Steve Weis, chief technology officer at PrivateCore and holder of a Ph.D in cryptography from MIT, said despite the NSA activities, the mathematics of cryptography remains very hard to crack.

He suggested that it's likely that the NSA managed to break through insecure and outdated implementations of some encryption technologies.

For example, the documents suggest that the NSA built a backdoor into an NIST approved encryption standard called Dual EC DRBG, which is used to generate random numbers. Weis noted that the Dual EC DRBG standard has been available for six years and has been rarely used since two Microsoft engineers discovered the NSA backdoor, Weis said.

It remains unclear whether NSA experts have the ability to crack more robust encryption technologies, he said. "So far, I've not seen anything to suggest than an algorithm like AES (Advanced Encryption Standard) has been broken," Weis said.

"When properly implemented, encryption provides essentially unbreakable security," said Dave Anderson, a senior director with Voltage Security, a provider of encryption technology.

"It's the sort of security that would take implausibly powerful supercomputers millions of years to crack. But if it's carelessly implemented, and the key management processes are not sound, this security can be reduced to the level where a hacker with a mid-market PC can crack in a few hours at most," he said an email to Computerworld.
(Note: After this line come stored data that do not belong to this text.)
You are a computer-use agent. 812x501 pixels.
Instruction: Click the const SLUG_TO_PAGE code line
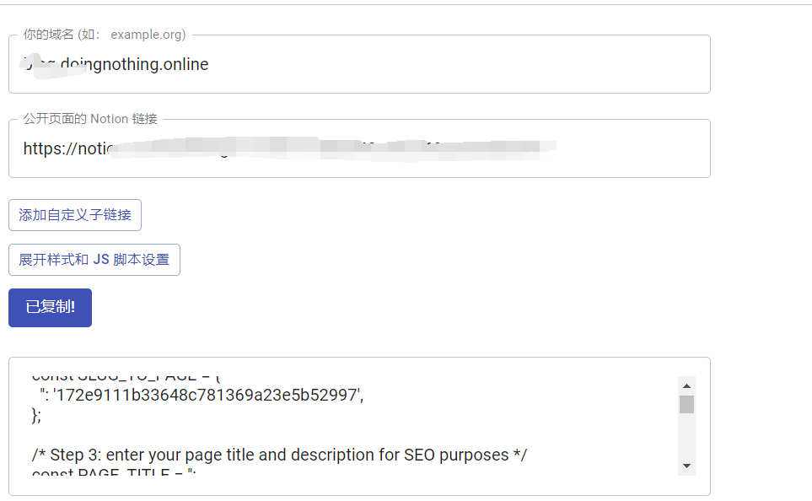point(126,376)
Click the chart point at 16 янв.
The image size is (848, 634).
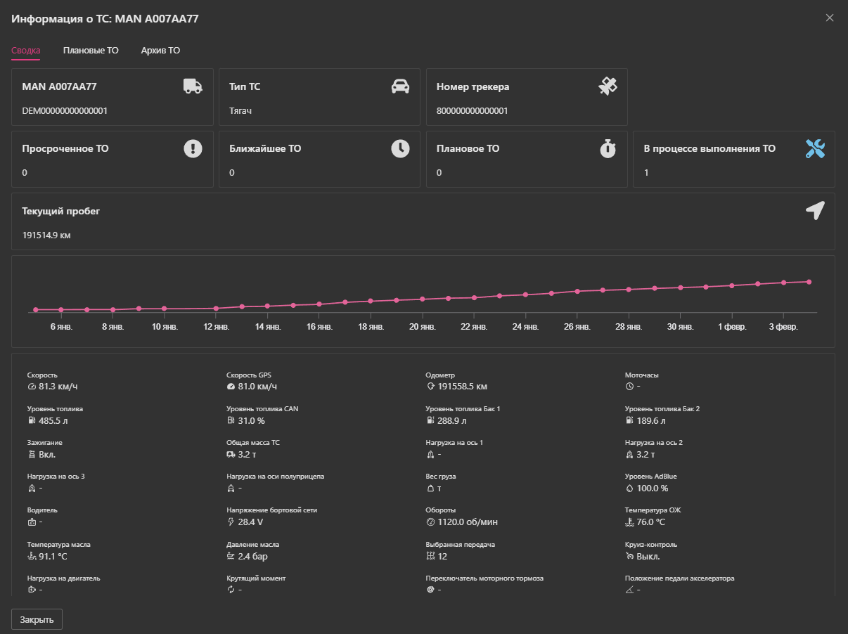pos(319,304)
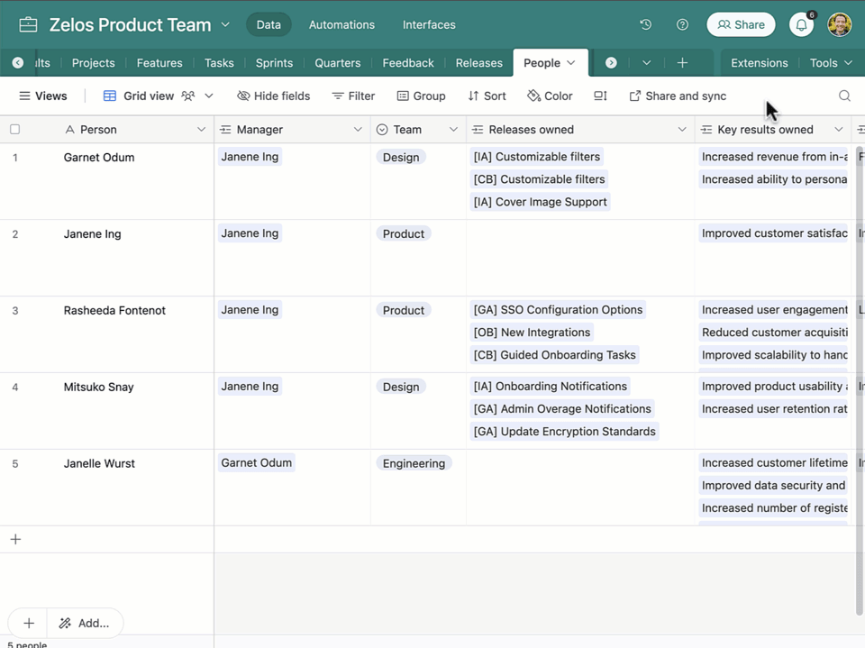Toggle the Views sidebar

pos(42,96)
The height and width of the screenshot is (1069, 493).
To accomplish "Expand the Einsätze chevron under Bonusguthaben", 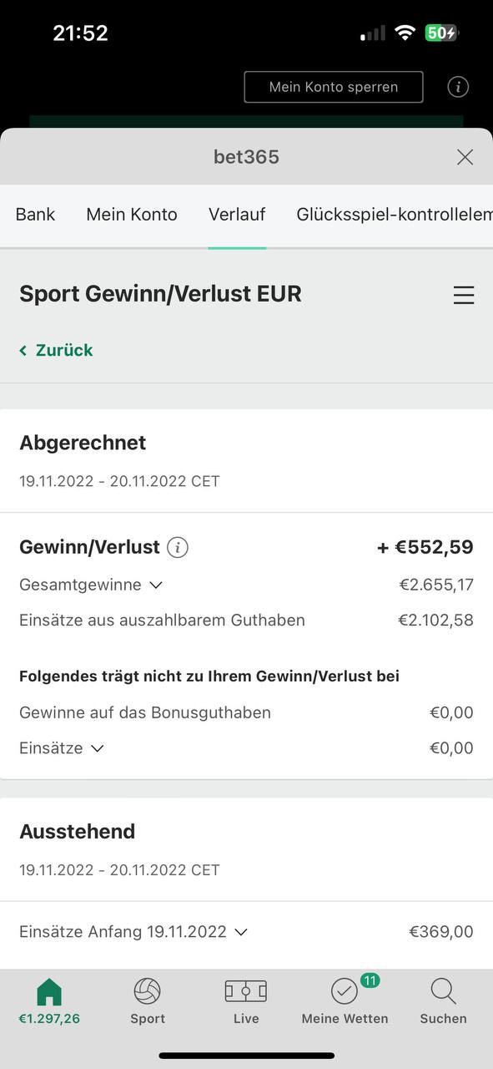I will (x=97, y=748).
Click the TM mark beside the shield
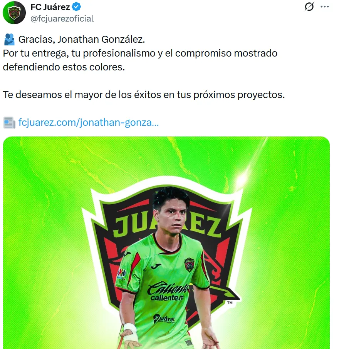 pos(230,303)
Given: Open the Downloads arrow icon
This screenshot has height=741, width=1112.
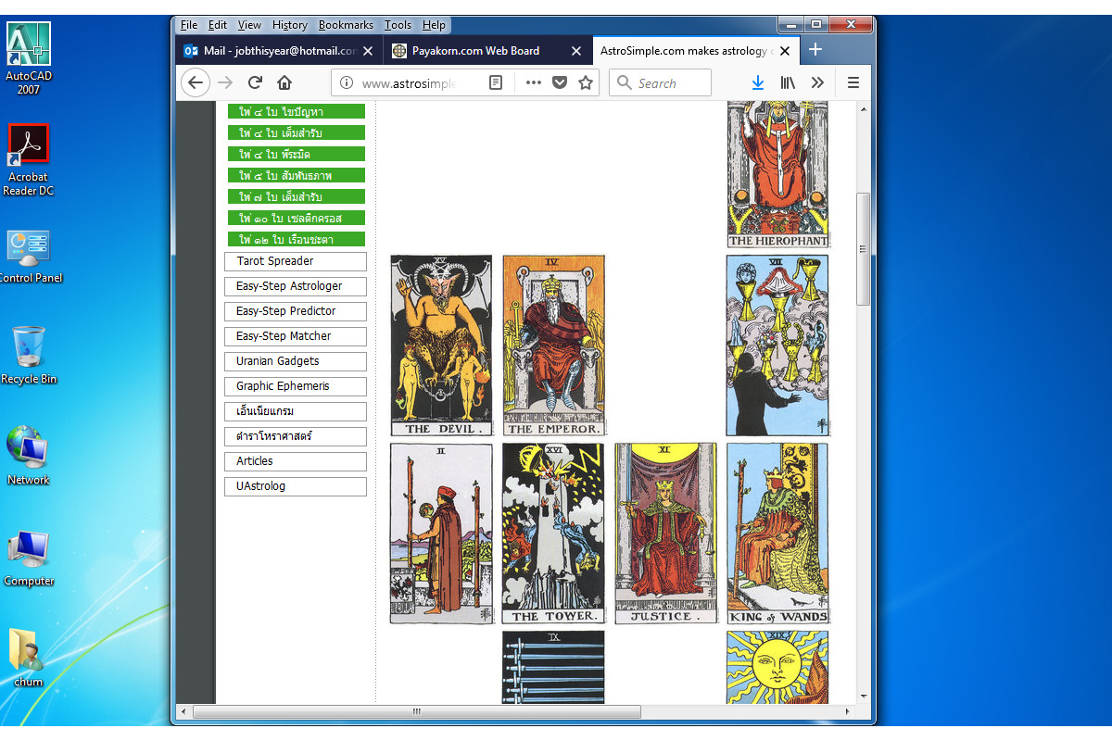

Anderson said the NSA may have been able to take advantage of flaws in key management processes that support the encryption, rather than cracking the cryptography itself, he said. It's possible that the NSA can decrypt financial and shopping accounts, but it can happen only if the cryptography was improperly implemented through faulty, incomplete or invalid key management processes, he said.

Dave Jevans, founder and CTO of Marble Security, a maker of mobile security technology, said some of the concerns raised by the NSA documents are based on a misunderstanding of the facts.